Inline Models Cannot Exceed 2GB

Since the JVM arrays are indexed by 32-bit integers, and JVM Strings are backed by arrays, the largest String available able on the JVM is 2^(32 - 1) - 1 or about 2 billion characters. Consequently, large base-64 encoded binary models that are embedded into the JSON will cause failures. These may be easy or hard to find. For instance, one of the more subtle errors may be attempting to create an array of negative size. This would most likely arise from a large model whose size in bytes is a number larger than a 32-bit integer can represent.

To overcome this, specify the --external flag when creating a model and provide an Apache VFS URL to the model. When the Aloha model is parsed, the underlying machine learned model resource will be retrieved using this URL.

Aloha Model Prediction via CLI

To perform predictions using the command line interface, one needs to use the --modelrunner flag. There are many options for this. The most import here are:

-A which adds the input after the predictions. Since no separator was provided, TAB is used to separate the predictions and the input data. It’s easy to change the separator using the --outsep flag.
--output-type is another important flag which determines the output type of the model. This is important to get right because types may be coerced and this could render weird results. For instance, if using a model to predict probabilities and the output type is an integral type, the values returned will likely all be 0. This is because coercion from real-valued to integrally valued numbers in done by dropping the decimal places. If the value is in the interval [0, 1), then it will be truncated to 0.
--imports adapts the DSL by importing JVM code.
-p flag says that base64-encoded protocol buffers will be used as the input format.

bash script

cat $(find $PWD/aloha-core/src -name 'fizz_buzzs.proto')               \
| aloha-cli/bin/aloha-cli                                              \
  -cp "$PWD/aloha-io-proto/target/scala-2.11/test-classes"             \
  --modelrunner                                                        \
  --output-type Double                                                 \
  -A                                                                   \
  --imports "scala.math._,com.eharmony.aloha.feature.BasicFunctions._" \
  -p "com.eharmony.aloha.test.proto.Testing.UserProto"                 \
  /tmp/aloha-vw-model.json

output

0.7329283952713013	CAESBEFsYW4YASUAALhBKg0IARABGQAAAAAAAPA/Kg0IAhACGQAAAAAAAABA
0.7543833255767822	CAESBEthdGUYAioNCAMQAxkAAAAAAAAIQA==

If you don’t want the input, just omit the -A flag or pipe and process the data elsewhere.

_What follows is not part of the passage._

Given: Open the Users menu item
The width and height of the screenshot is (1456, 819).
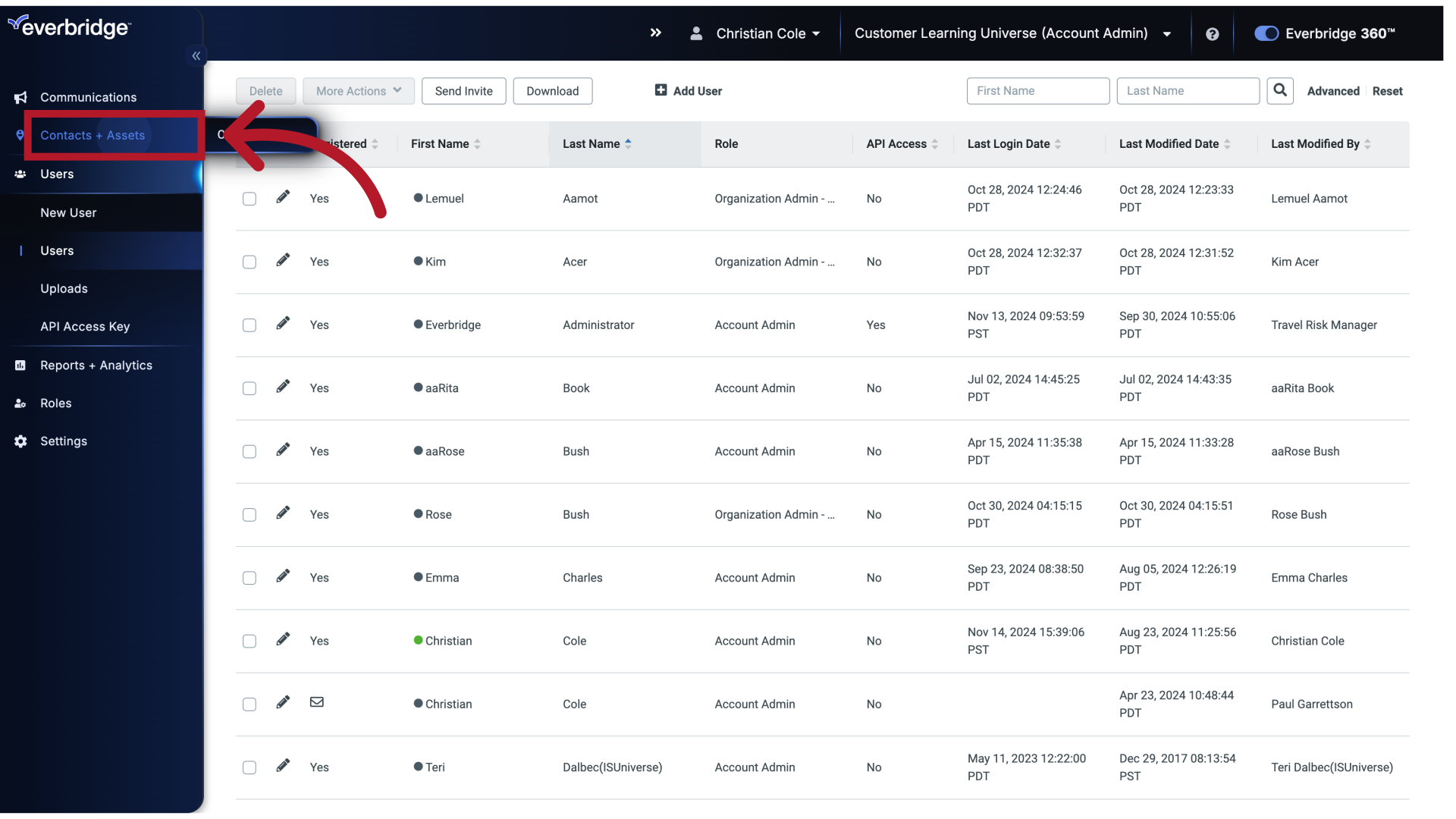Looking at the screenshot, I should click(57, 173).
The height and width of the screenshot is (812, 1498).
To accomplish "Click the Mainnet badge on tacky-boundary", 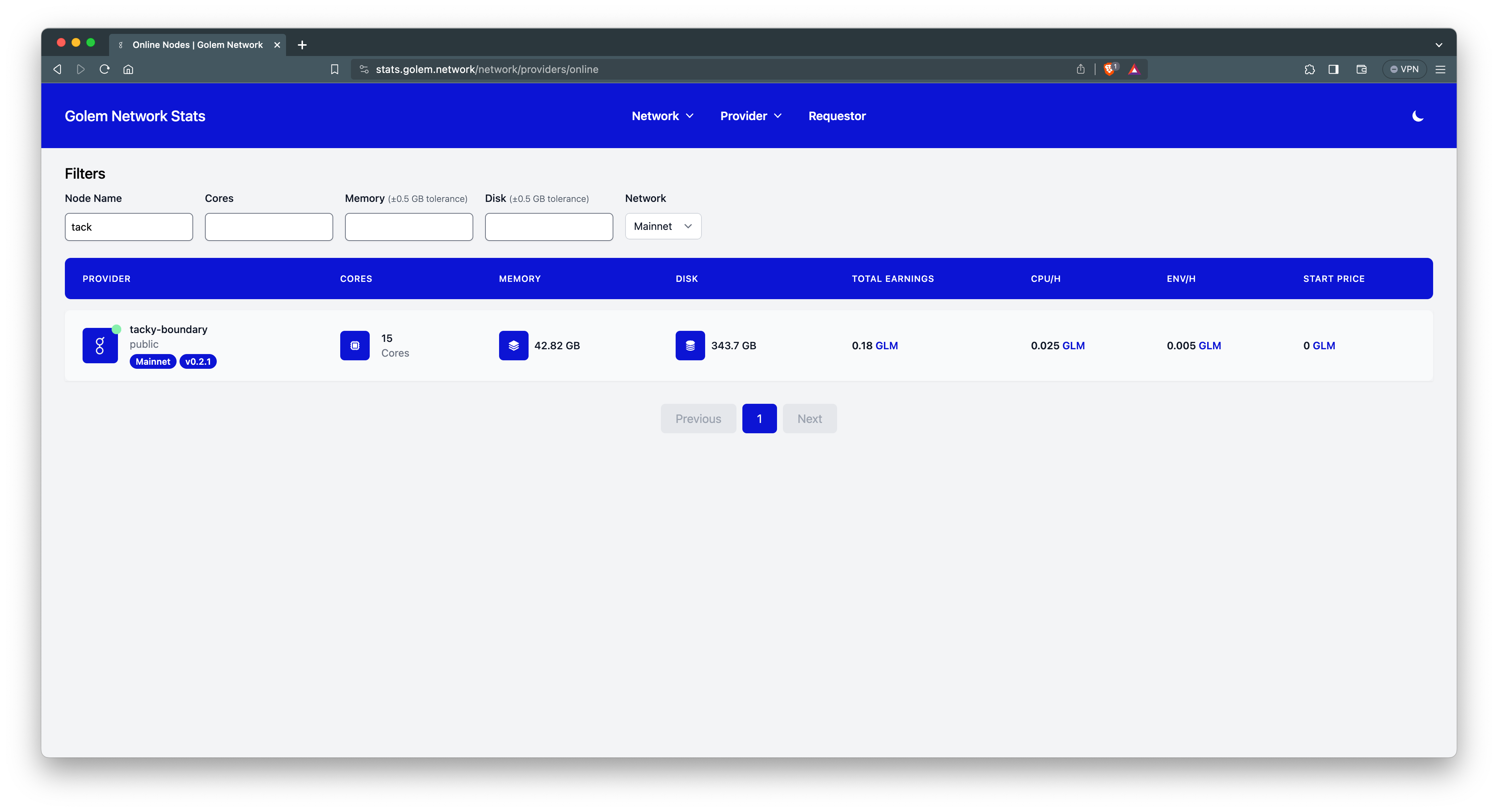I will point(152,361).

Sanity checking the Aloha model

Notice that the outputs here are:

0.7329283952713013
0.7543833255767822

We saw in the section Verifying the Model, the that predictions were:

0.7329
0.7544

Which lines up. It appears our model is working!

Future plans

The two main areas of future development are

Adding broad classes of IO types suck as Thrift, Scala case classes, etc.
Adding additional ML libraries underneath the Aloha model facade.

Ways to extend to ML libraries not natively supported

One can think of this as being analogous to hadoop streaming. Aloha can be integrated with other platforms by using it for feature transformation and dataset production. This is an easy path for the data scientist as it can alleviate the burden on extracting and transforming features, especially when extract values from Protocol buffers or Avro.